-- Begin DATA TO USE --
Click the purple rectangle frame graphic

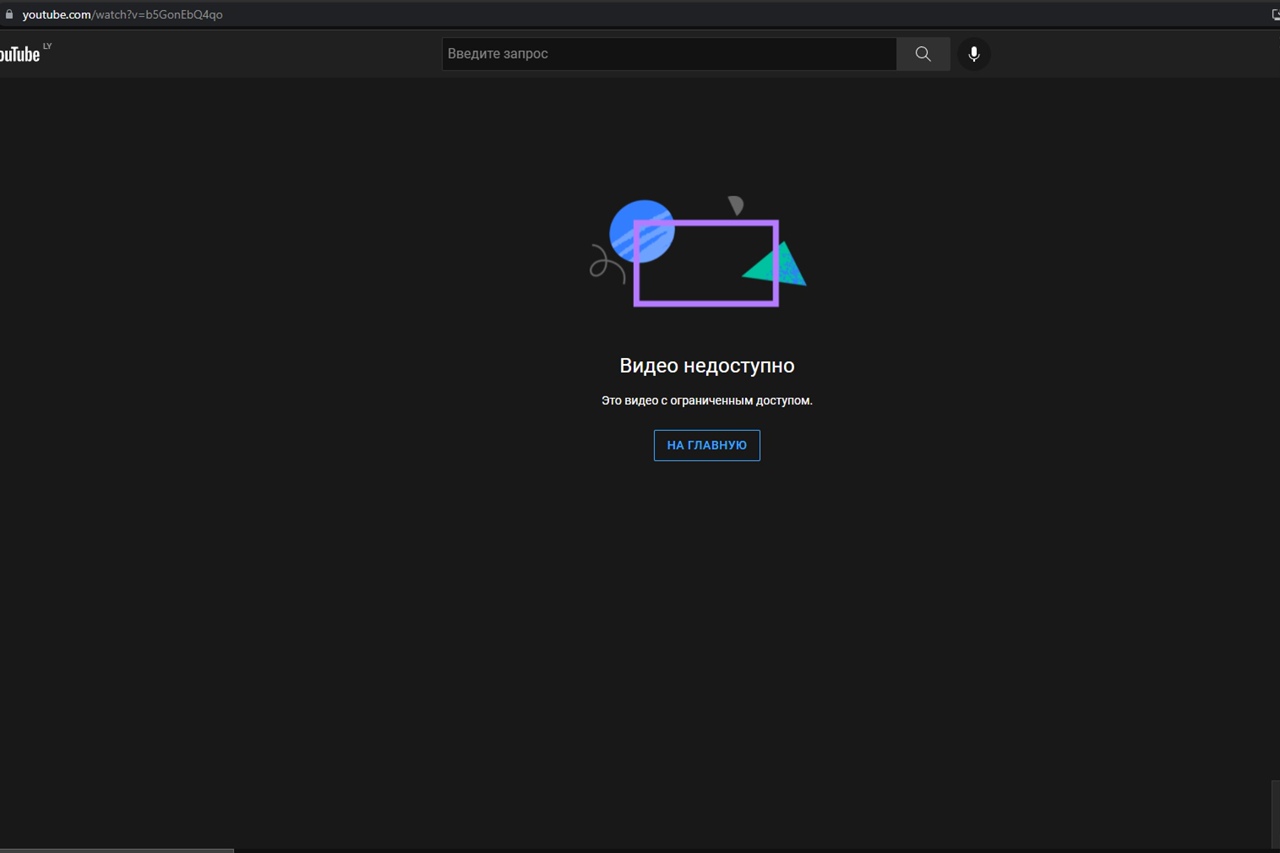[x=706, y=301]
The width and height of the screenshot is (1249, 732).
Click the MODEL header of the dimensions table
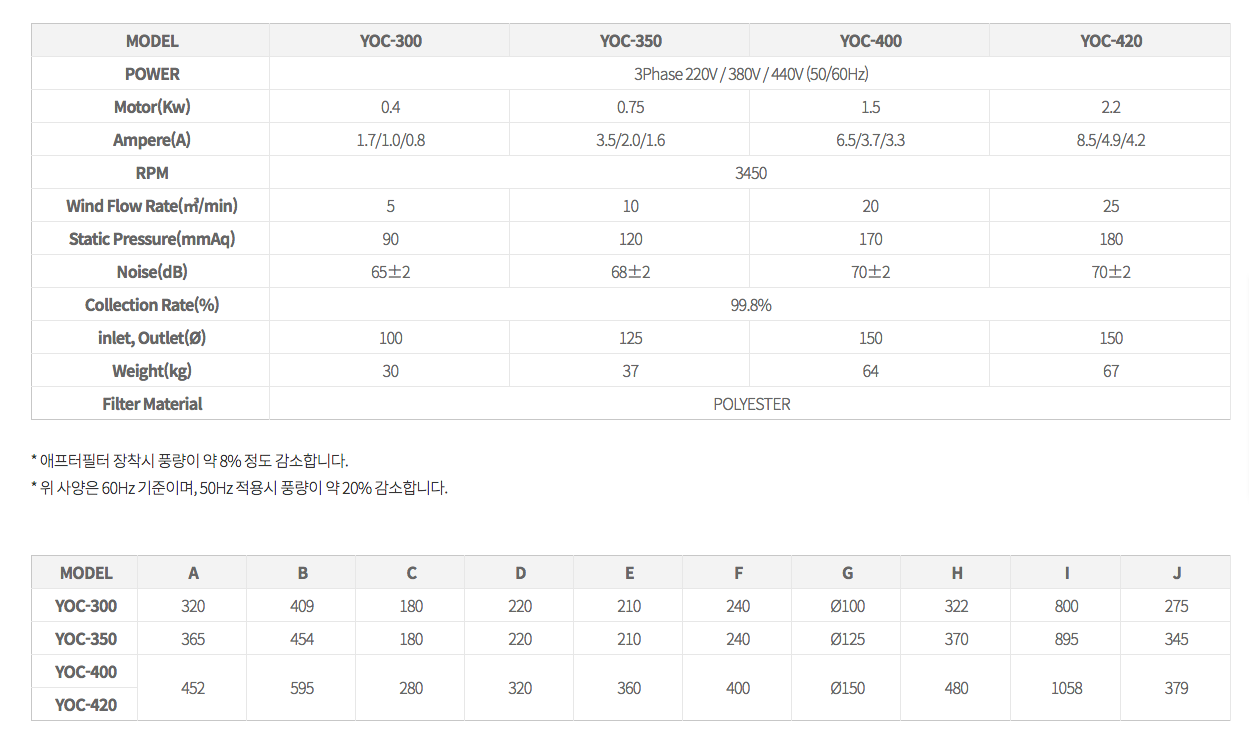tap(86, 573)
-- End DATA TO USE --
§ **TASK DESCRIPTION**
Write out the lines of the data word for word, starting at the line with "The width and" and running through the end of the data, both ends included. Leave the pictures out.

§ **FINAL RESULT**
The width and height of the screenshot is (1249, 732).
Click the MODEL header of the dimensions table
tap(86, 573)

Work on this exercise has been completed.